Well, many businesses out there call themselves “AI companies” because they somehow folded AI into their products on the side. Maybe a publishing company has Grammarly somewhere in its editing pipeline. Maybe a marketing firm will play with a GPT model to generate snappy headlines. Sure, AI is involved, but these are still publishing companies, not AI companies, at their core.
When you hear the words “foundational AI company” think of a business whose primary goal is to discover, develop, and apply frontier technologies in machine learning to the real world. Think of businesses like OpenAI or Deepgram.
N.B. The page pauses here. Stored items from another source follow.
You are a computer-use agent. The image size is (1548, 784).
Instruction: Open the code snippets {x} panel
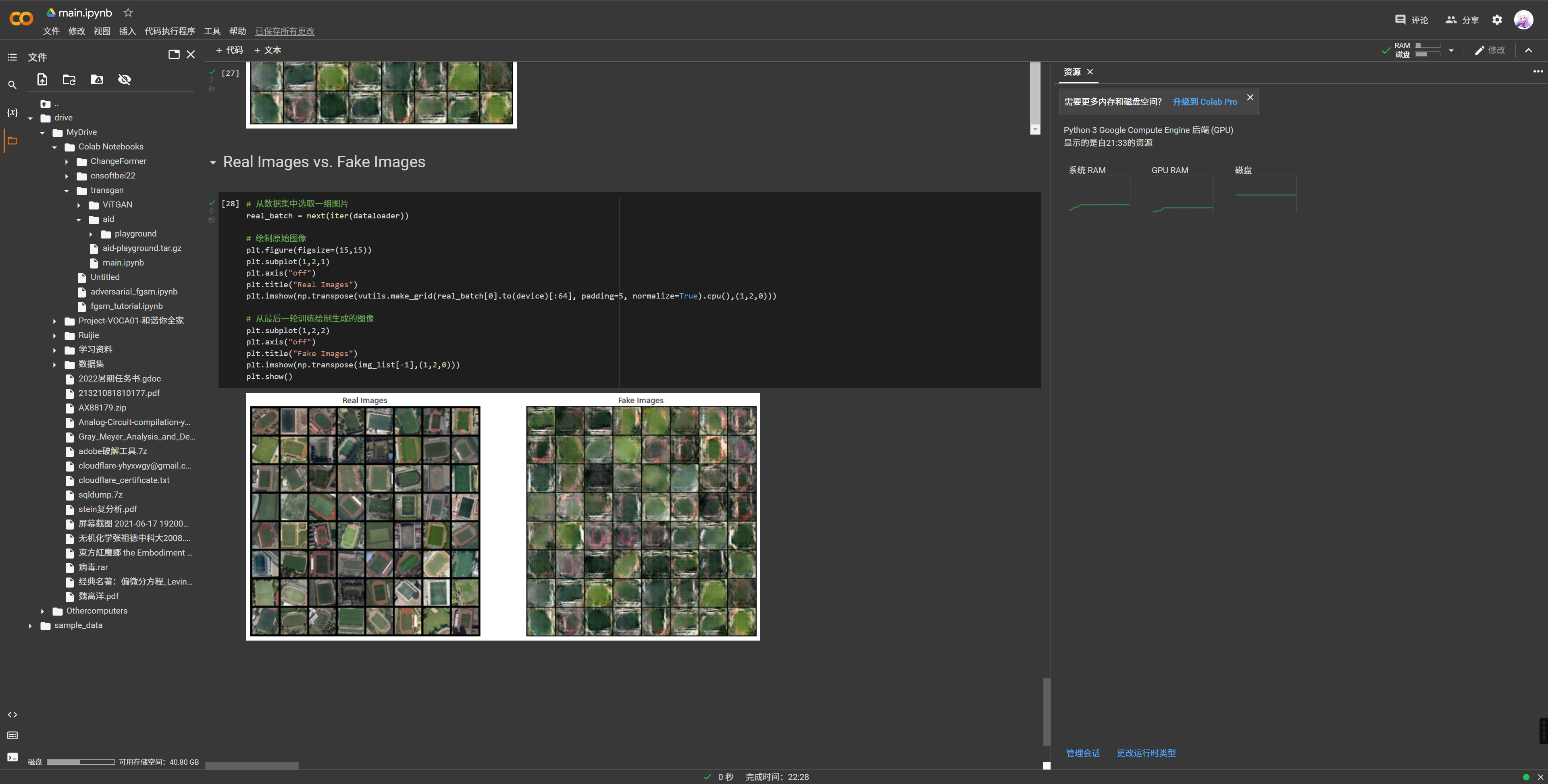pyautogui.click(x=12, y=112)
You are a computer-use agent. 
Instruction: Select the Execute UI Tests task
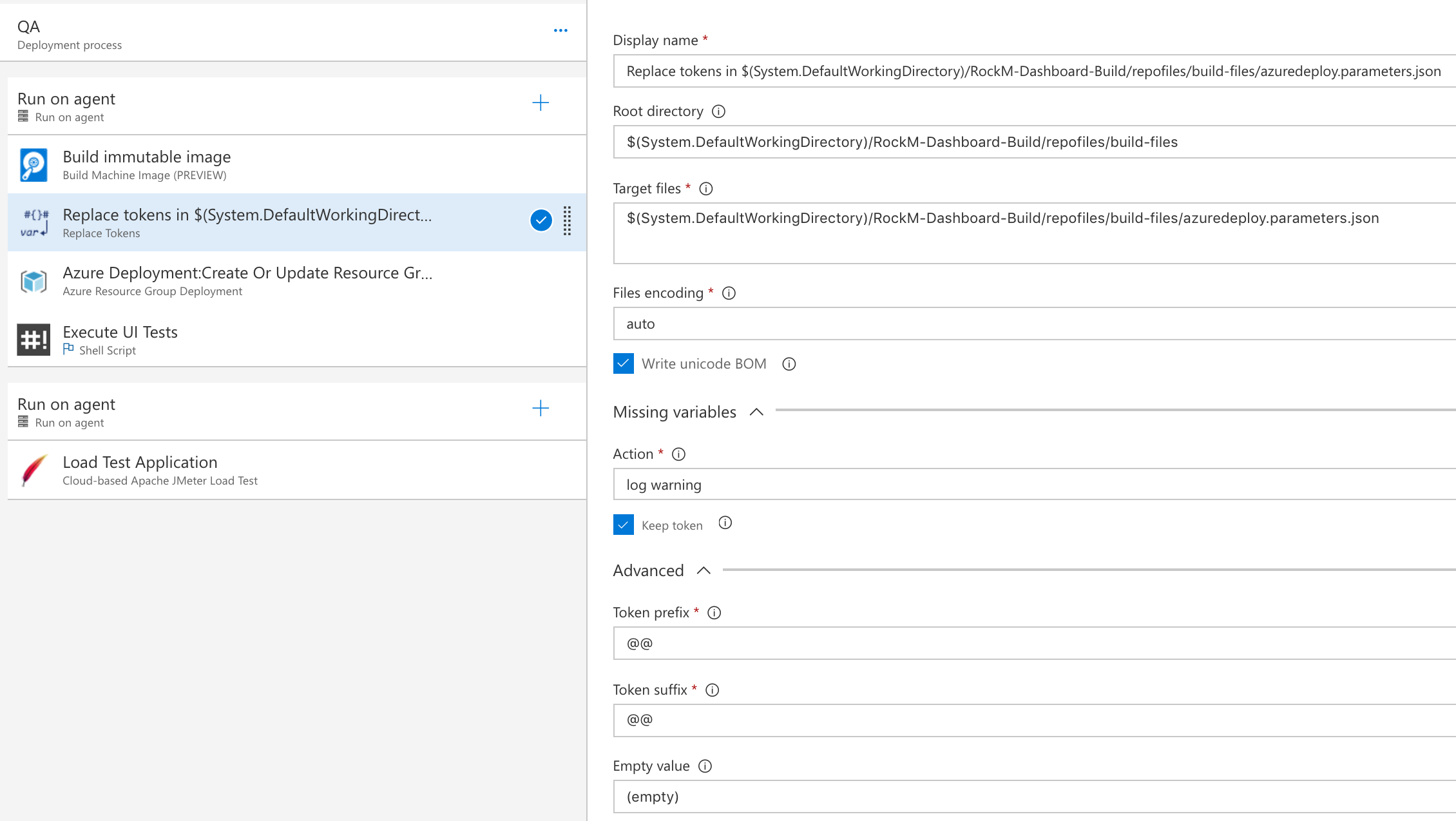pos(258,340)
In the case of Deepgram, our main product is a Speech-to-Text API. This API calls deep neural networks—the leading edge of AI—after all. In fact, from a phonetic and technological perspective, any speech-to-text software needs to have AI running under the hood.
Why?
Well, long story short, much like how everyone has a unique fingerprint, audio waveforms are like snowflakes. The same person can say the same word, with the same voice, in the same tone, and all the spectrograms would come out different.
As a result, it’s essentially impossible to map any given spectrogram or waveform to any given word because there are an infinite number of valid waveforms that can map to the word “Deepgram.” Or the word “computer." Or the word “supercalifragilisticexpialidocious.”